Although the description herein contains certain specific information and examples, these should not be construed as limiting the scope of the invention, but as merely providing illustrations of some of the embodiments of the invention. Thus, additional embodiments are within the scope of the invention and within the following claims.

Claims

1. A cryostat comprising:

an inner pipe and an outer pipe, wherein the inner pipe is oriented inside the outer pipe in a generally concentric arrangement;

an annular region between said pipes for supporting vacuum conditions;

wherein the outer pipe comprises a polyethylene and a permeation barrier, and wherein the annular region comprises an insulation material.

2. The cryostat of claim 1, wherein the inner pipe comprises a polyethylene.

3. The cryostat of claim 1, wherein the inner pipe comprises stainless steel.

4. The cryostat of claim 1 or 2, wherein the polyethylene is selected from the group consisting of: high density polyethylene, medium density polyethylene, low density polyethylene and crosslinked polyethylene (PEX).

5. The cryostat of claim 1, wherein the insulation material is selected from the group consisting of: MLI, aerogel, microspheres or foam.

6. The cryostat of claim 2, wherein the inner pipe further comprises a permeation barrier.

7. The cryostat of claim 1 or 6, wherein a permeation barrier is ethylene vinyl alcohol.

8. The cryostat of claim 1 or 6 wherein a permeation barrier is a metal.

9. The cryostat of claim 8, wherein the metal is selected from the group consisting of:

aluminum, stainless steel, or titanium.

10. The cryostat of claim 1 or 6, wherein a permeation barrier is fiberglass.

11. The cryostat of claim 1, wherein a permeation barrier is adjacent to the inner surface of the outer pipe.

12. The cryostat of claim 1, wherein the permeation barrier is continuous and is surrounded by the outer pipe on both sides.

13. The cryostat of claim 1, wherein a permeation barrier is adjacent to the outer surface of the outer pipe.

14. The cryostat of claim 6, wherein a permeation barrier is adjacent to the inner surface of the inner pipe.

15. The cryostat of claim 6, wherein the permeation barrier is continuous and is surrounded by the inner pipe on both sides.

16. The cryostat of claim 6, wherein a permeation barrier is adjacent to the outer surface of the inner pipe.

17. The cryostat of claim 1, wherein the outer pipe permeation barrier is independently one or more of claims 11-16.

18. The cryostat of claim 6, wherein the inner pipe permeation barrier is independently one or more of claims 11-16.

19. A method of joining two sections of cryostat together, where each cryostat section comprises an inner stainless steel pipe and an outer polyethylene pipe, with an annular space therebetween the method comprising:

Welding the inner stainless steel pipe joints together;

Adding an optional insulation material in the annular space;

Joining by preparing the polyethylene surface with plasma etching or acid etching and bonding the outer polyethylene pipes together.

20. The method of claim 19, wherein the insulation material is MLI, aerogels, microspheres or foam.

21. The method of claim 19, wherein the joining is one or more of welding, adhesive bonding, thermal fusion, or electrofusion.

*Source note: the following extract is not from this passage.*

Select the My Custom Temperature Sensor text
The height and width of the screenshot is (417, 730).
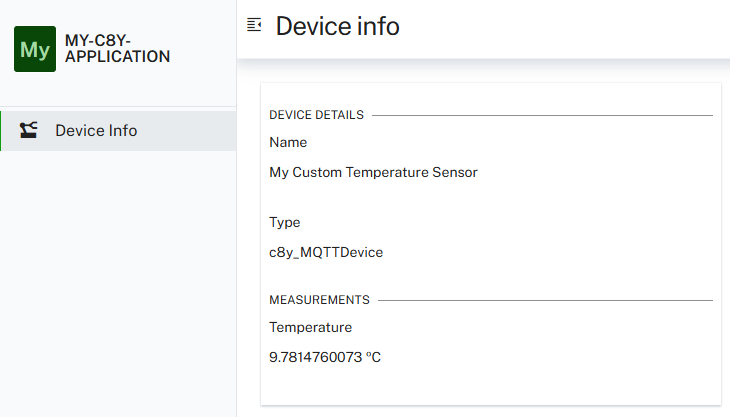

22. A method of joining two sections of cryostat together where the first cryostat section comprises an inner stainless steel pipe and an outer stainless steel pipe with an annular space therebetween and the second cryostat section comprises an inner stainless steel pipe and an outer polyethylene pipe, the method comprising:

Joining the inner stainless steel pipe of the first cryostat section with the inner stainless steel pipe of the second cryostat section by welding;

Joining the outer stainless steel pipe of the first cryostat section with the outer polyethylene pipe of the second cryostat section by preparing the polyethylene surface with plasma etching or acid etching and bonding the pipes together.

23. The method of claim 22, wherein the joining is one or more of welding, adhesive bonding, thermal fusion, or electrofusion.